As days get shorter and temperatures drop in autumn, trees receive signals that it is time to conserve energy and prepare for winter dormancy. Consequently, the tree stops producing new chlorophyll. Since chlorophyll breaks down quickly without being replaced, the green color fades away, revealing the pigments that were present all along but hidden underneath:

*   **Yellow and Gold**: These colors come from **carotenoids**, which are always present in the leaf but masked by the dominant chlorophyll.
*   **Red and Orange**: These vibrant colors come from **anthocyanins** (red pigments). Interestingly, these are not present before fall; they are *produced* by the tree in autumn.

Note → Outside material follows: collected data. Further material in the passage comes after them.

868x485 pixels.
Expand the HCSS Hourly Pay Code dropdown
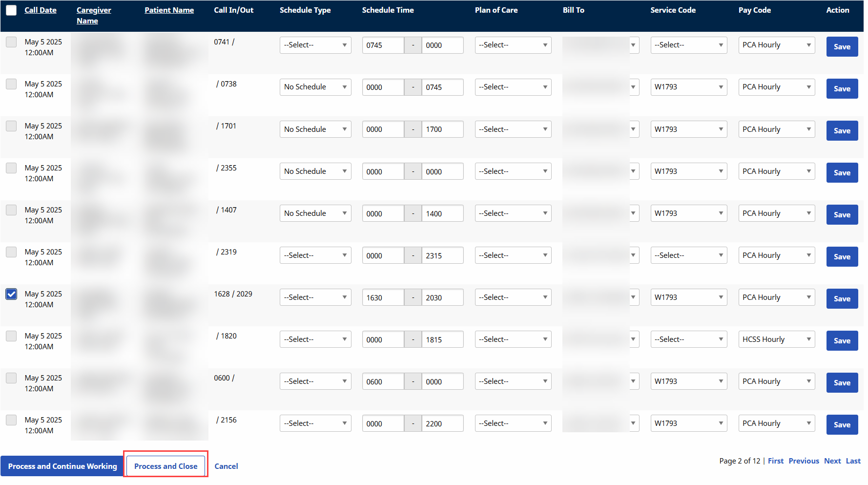coord(776,339)
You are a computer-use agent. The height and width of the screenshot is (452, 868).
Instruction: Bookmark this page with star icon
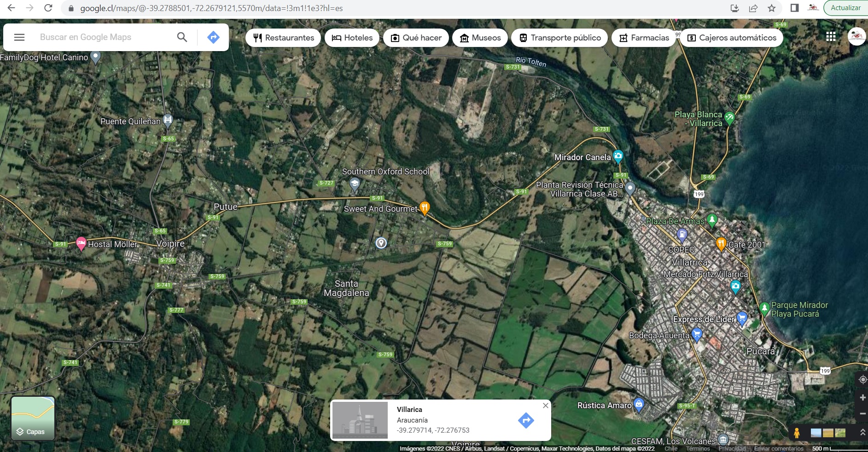772,8
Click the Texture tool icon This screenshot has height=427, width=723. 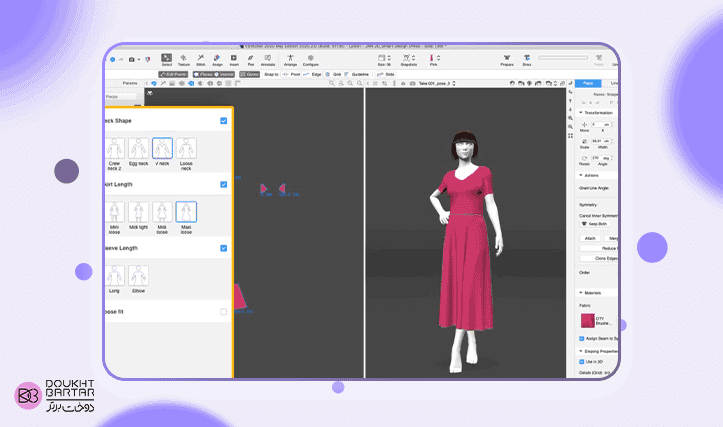coord(183,58)
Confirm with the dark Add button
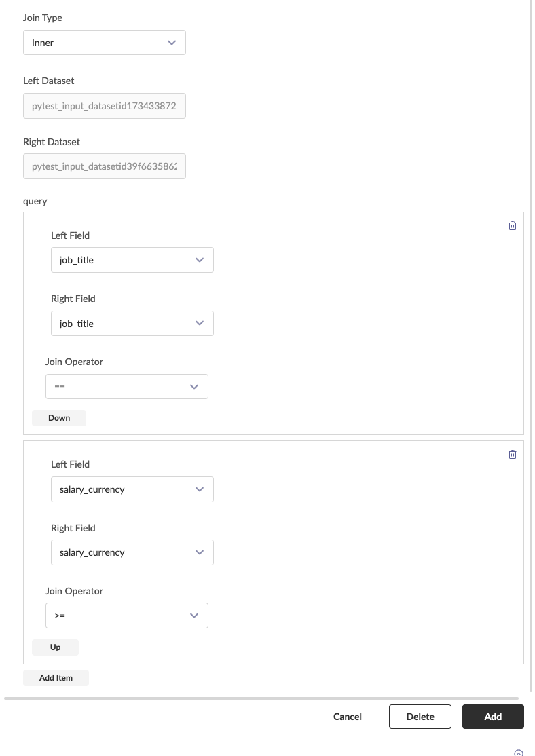 tap(493, 717)
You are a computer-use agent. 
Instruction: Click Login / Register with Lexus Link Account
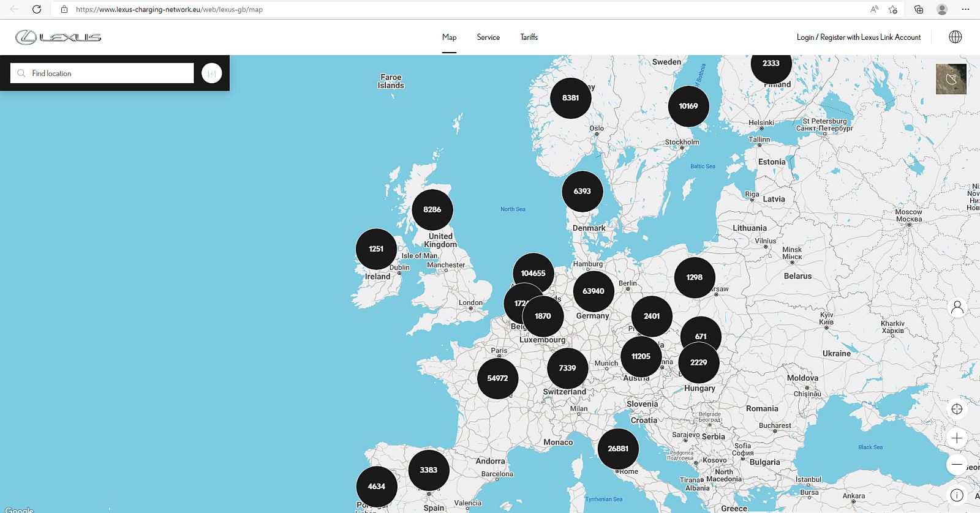coord(858,37)
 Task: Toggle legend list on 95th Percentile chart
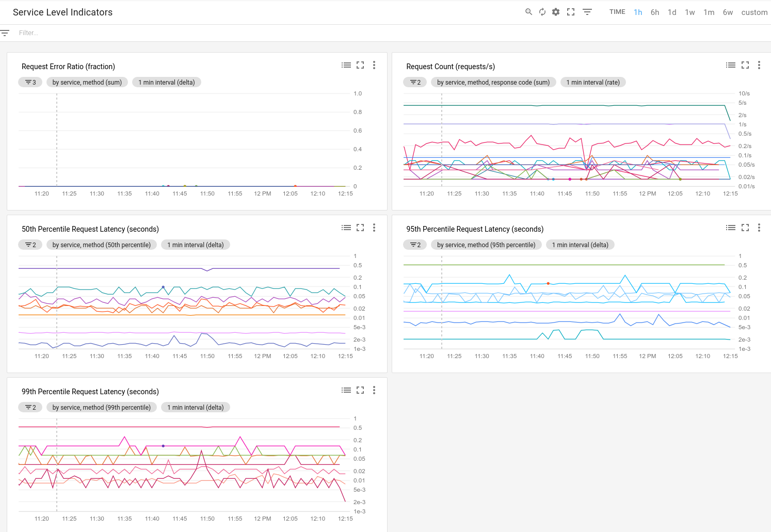point(731,228)
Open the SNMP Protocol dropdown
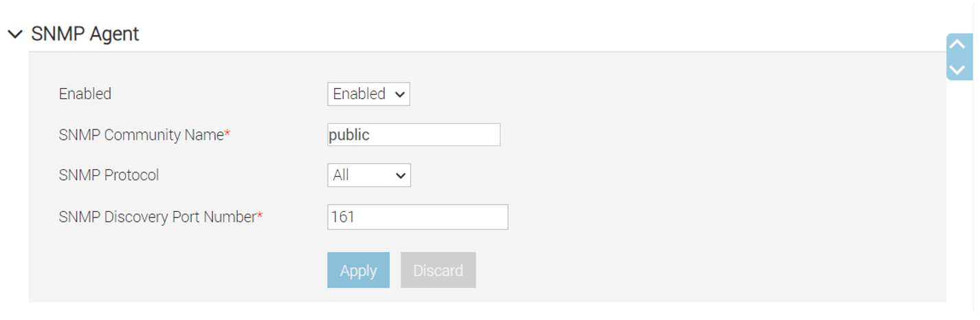980x320 pixels. click(x=368, y=175)
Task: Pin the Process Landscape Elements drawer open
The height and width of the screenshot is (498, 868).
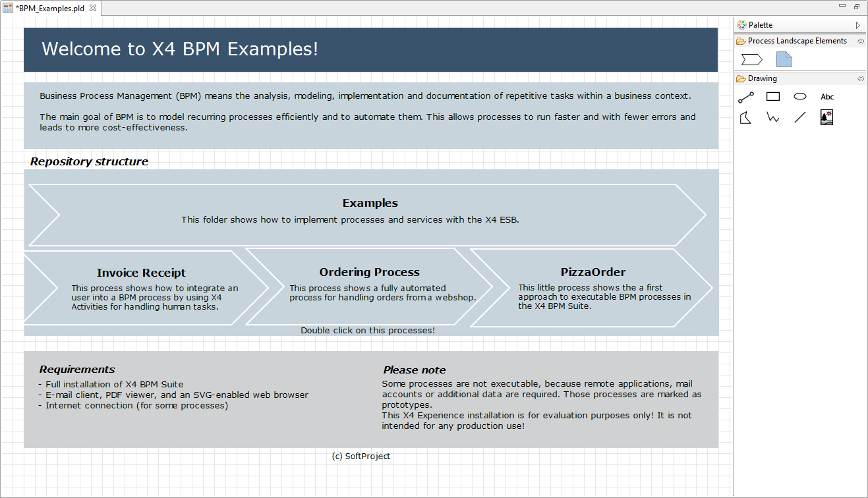Action: pyautogui.click(x=861, y=41)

The production of anthocyanins often happens when there is plenty of sugar

Judge response: 5
Parsed score: 5

Using the judge as a reward function

In RL training, you can wrap this judge pattern into a reward function:

async def judge_reward(message_completer, question, answer):
    judge_prompt = f"Rate this answer 1-5.\nQ: {question}\nA: {answer}\nScore:"
    response = await message_completer([{"role": "user", "content": judge_prompt}])
    text = get_text_content(response)
    match = re.search(r"[1-5]", text)
    return float(match.group()) / 5.0 if match else 0.0  # normalize to [0, 1]

This is especially useful when you have a stronger model judging a weaker model's outputs, or when your reward function cannot be expressed as a simple string match.

Summary

Class	Input	Output	Use case
`TinkerTokenCompleter`	`ModelInput` + stop tokens	`TokensWithLogprobs`	RL rollouts, token-level control
`TinkerMessageCompleter`	`list[Message]`	`Message`	Evals, judges, chat apps

Both are async callables that wrap a SamplingClient. TokenCompleter gives you log-probabilities for RL; MessageCompleter handles rendering and parsing for you.

You can also implement the TokenCompleter or MessageCompleter interfaces with non-Tinker backends (e.g., a local vLLM server) for testing or hybrid setups.